Both of these together are a very promising and powerful combination for building predictions, and eventually automatic actions to be taken based upon these models and predictions, such as intelligent remediations or other critical fixes.
But the big question remains – do robots really have what it takes to completely take over the role of the human operator?
The AIOps Opportunity
So why is the term thrown around so often? It’s undoubtedly due to today’s large-scale, hyper-growth technology stack reality. The trillion dollar cloud market, which heralds the nearly ubiquitous shift away from centralized IT to more distributed systems and microservices for the inherent innovation and agility benefits it brings with it, also introduces tremendous complexity to formerly simpler systems’ engineering challenges.
The AIOps gospel at its core proclaims that we’re in an era of machines so smart, so capable of self-learning that they can replace humans for troubleshooting even the most complex of engineering problems. The assertion is that there are many similar problems that have occurred before, models that can be created from this data, and workflows and automation that can be applied to fix outages, production failures and virtually any other engineering issues that arise. But is this so?
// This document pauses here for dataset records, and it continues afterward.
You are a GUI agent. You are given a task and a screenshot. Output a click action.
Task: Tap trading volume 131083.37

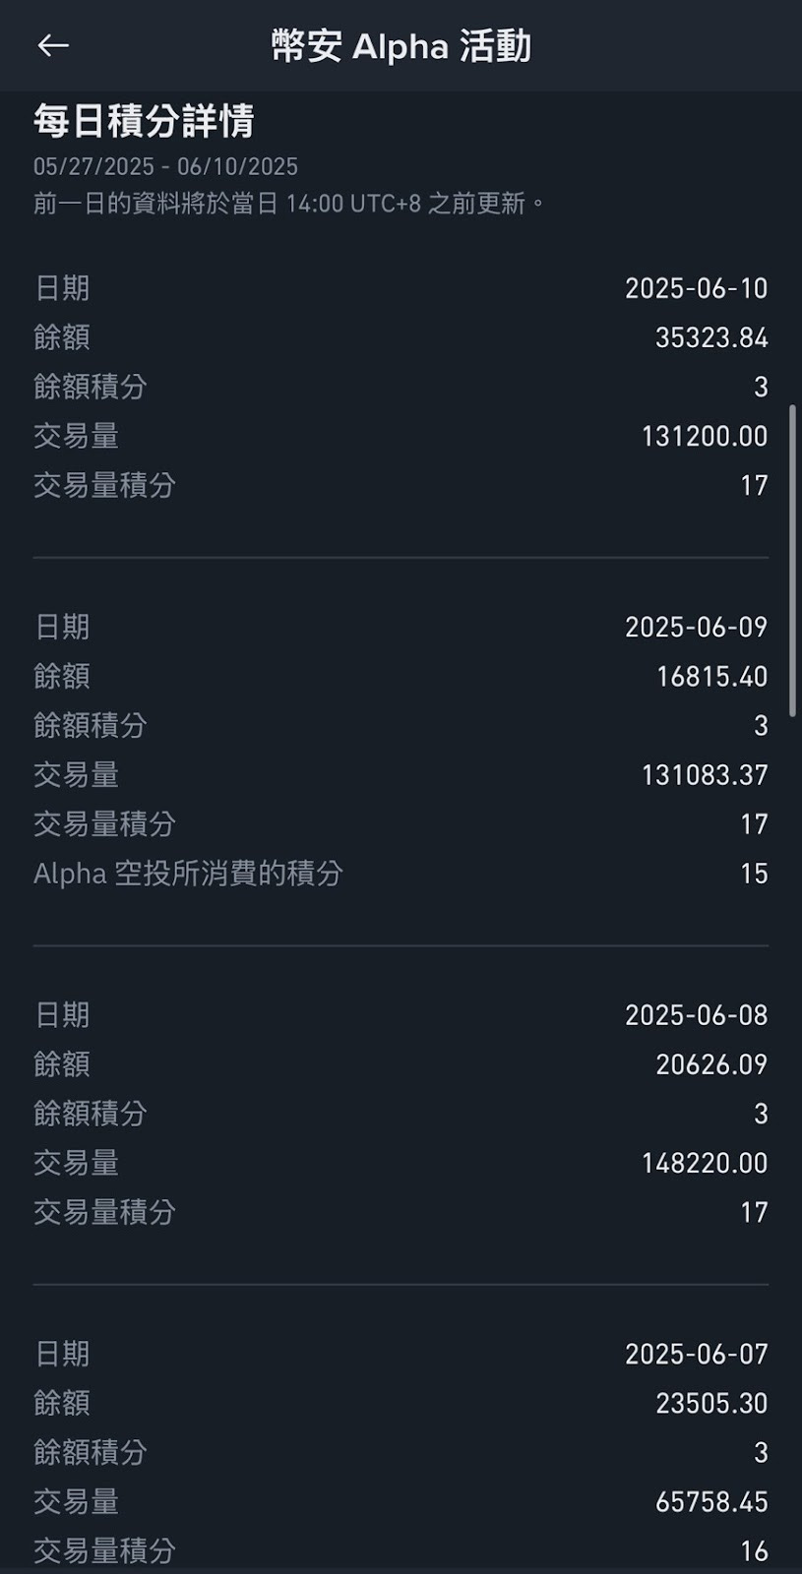pos(704,774)
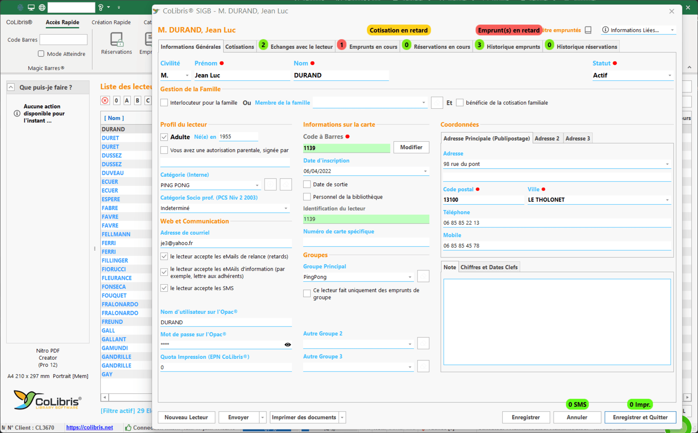The height and width of the screenshot is (433, 698).
Task: Open the Groupe Principal dropdown
Action: 410,277
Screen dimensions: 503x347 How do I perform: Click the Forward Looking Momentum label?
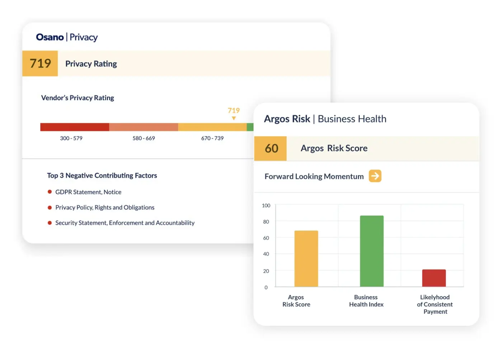[x=314, y=176]
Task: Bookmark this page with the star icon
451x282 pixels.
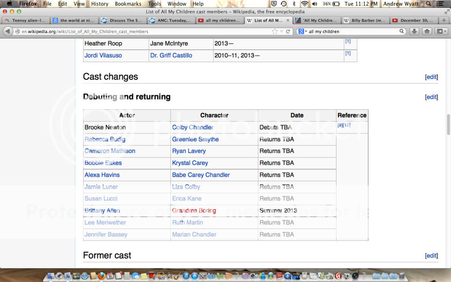Action: pos(275,32)
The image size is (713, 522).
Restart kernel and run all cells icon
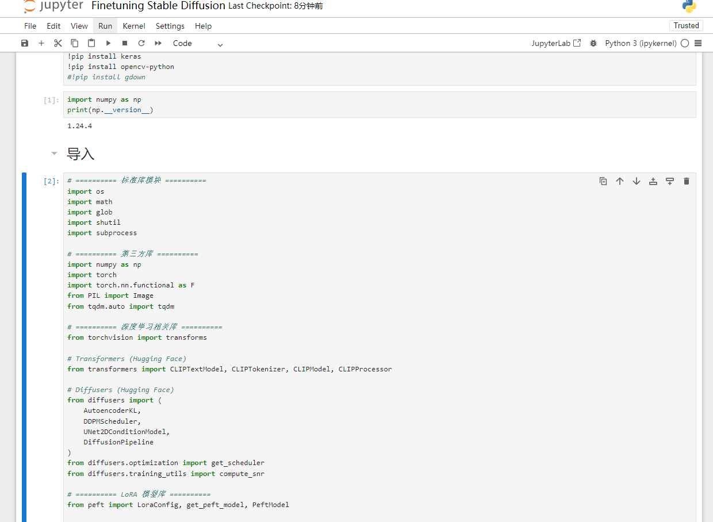coord(158,43)
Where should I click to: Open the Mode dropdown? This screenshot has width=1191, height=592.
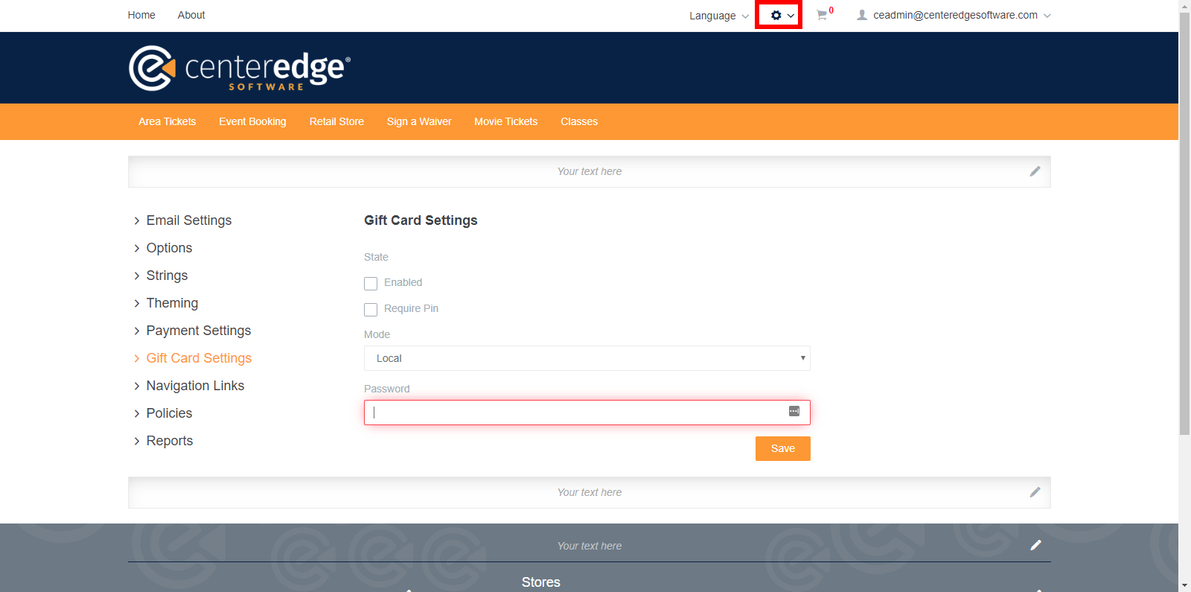point(587,358)
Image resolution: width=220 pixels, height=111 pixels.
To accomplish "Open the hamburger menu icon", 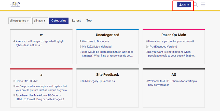I will [203, 5].
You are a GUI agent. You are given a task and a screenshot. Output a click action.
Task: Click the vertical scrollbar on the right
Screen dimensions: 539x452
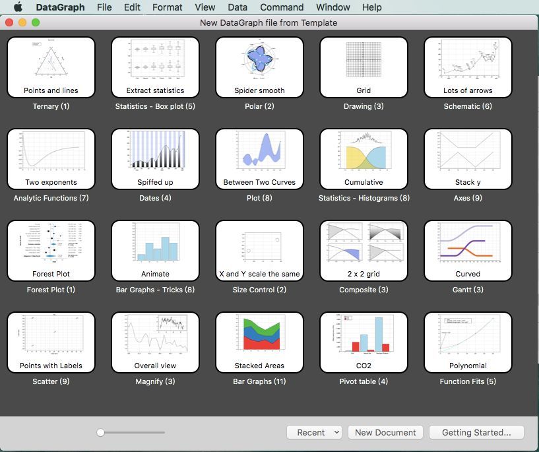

I’m not so sure. While there is plenty that can be learned from previous mistakes to provide much greater clarity and insights into our systems, in the age-old DevOps adage, correlation does not always == causation. Basically, the relations that machines might believe make a lot of sense – seeing as these are very cut and dry binary deductions; they may not always be truly accurate in the real world, and even more so when it comes to highly complex system operations. This often results in false negatives and false positives from things as simple as insufficient testing of services or misconfigurations, respectively.
“AIOps” just might be a great marketing term coined by vendors who want to quickly tap into the pain points of maintaining modern complex systems, and some of it may actually be quite useful but I believe there is a better, more practically applicable term that’s starting to catch on.
Enter Change Intelligence
What if there was a way to achieve tangible automation to real complex system engineering problems without eliminating the humans in the process?
There certainly is value in leveraging machines for what they’re good at: correlating patterns, understanding recurring trends, providing a real dry and exact analysis of change that occurred in systems, while empowering the humans in the process to understand the correct actions and measures to be taken upon this intelligence.
Change intelligence basically plays to the strengths of both the humans and machines in the process, where each plays a critical role. This is particularly true in high-pressure environments – such as during production outages and failures that require rapid remediation, based upon true (machine) insights. We say do away with the “A” in AIOps – no need for artificial anything, but rather just focus on operations intelligence. This is achieved by understanding what recently changed, and where, and how this is impacting our systems. Then provide the human a play-by-play runbook to run based on common system failures.
There is certainly enough data to analyze to learn from common failures and outages, especially those that are based on known system engineering problems. However “automating out” the humans from the process doesn’t seem completely feasible in engineering just yet, and this isn’t exclusive to AI-powered intelligence and operations.
This is often true when it comes to engineering. Even the most advanced of engineering organizations, who live and breathe DevOps culture, might have a more manual process for continuous deployments (particularly with major changes or versions), to ensure that a human operator oversees an important code change. Even with the advancements of CI/CD, workflow and pipeline automation, there have been many issues that arise with full end-to-end automation processes that are completely handled by machines. Today’s more common practice involves humans pressing the last button for major deployments.
So why ask machines to solve your problems when intelligent humans can probably do this better and more quickly if they have the right tools?
To put it simply: what engineers want is to understand what changed and why in their systems, in real time. They are not asking, nor do they trust, machines to be resolving major incidents for them. When it comes to major incidents, by definition, they are unique black swan events, so the prior data AI leverages to identify patterns is mostly useless. However, in some scenarios identifying anomalies and recent changes is actually quite useful. What changed just moments ago could point to the root cause much more quickly.
Bottom Line: Managing AI vs Managed by AI
So to answer the previously posed question – no, I do not believe AIOps and machines in their current state can deliver on this promise. That’s not to say there haven’t been tremendous strides in automation and even machine learning. Perhaps we’ll arrive at a future where the job of operators becomes managing and maintaining AI, instead of the systems directly. But we are far, far away from AI making better value judgments than engineers in the world of operations. Change Intelligence is real and it’s here today, and there are plenty of amazing software vendors helping engineers better understand the changes happening within their complex systems.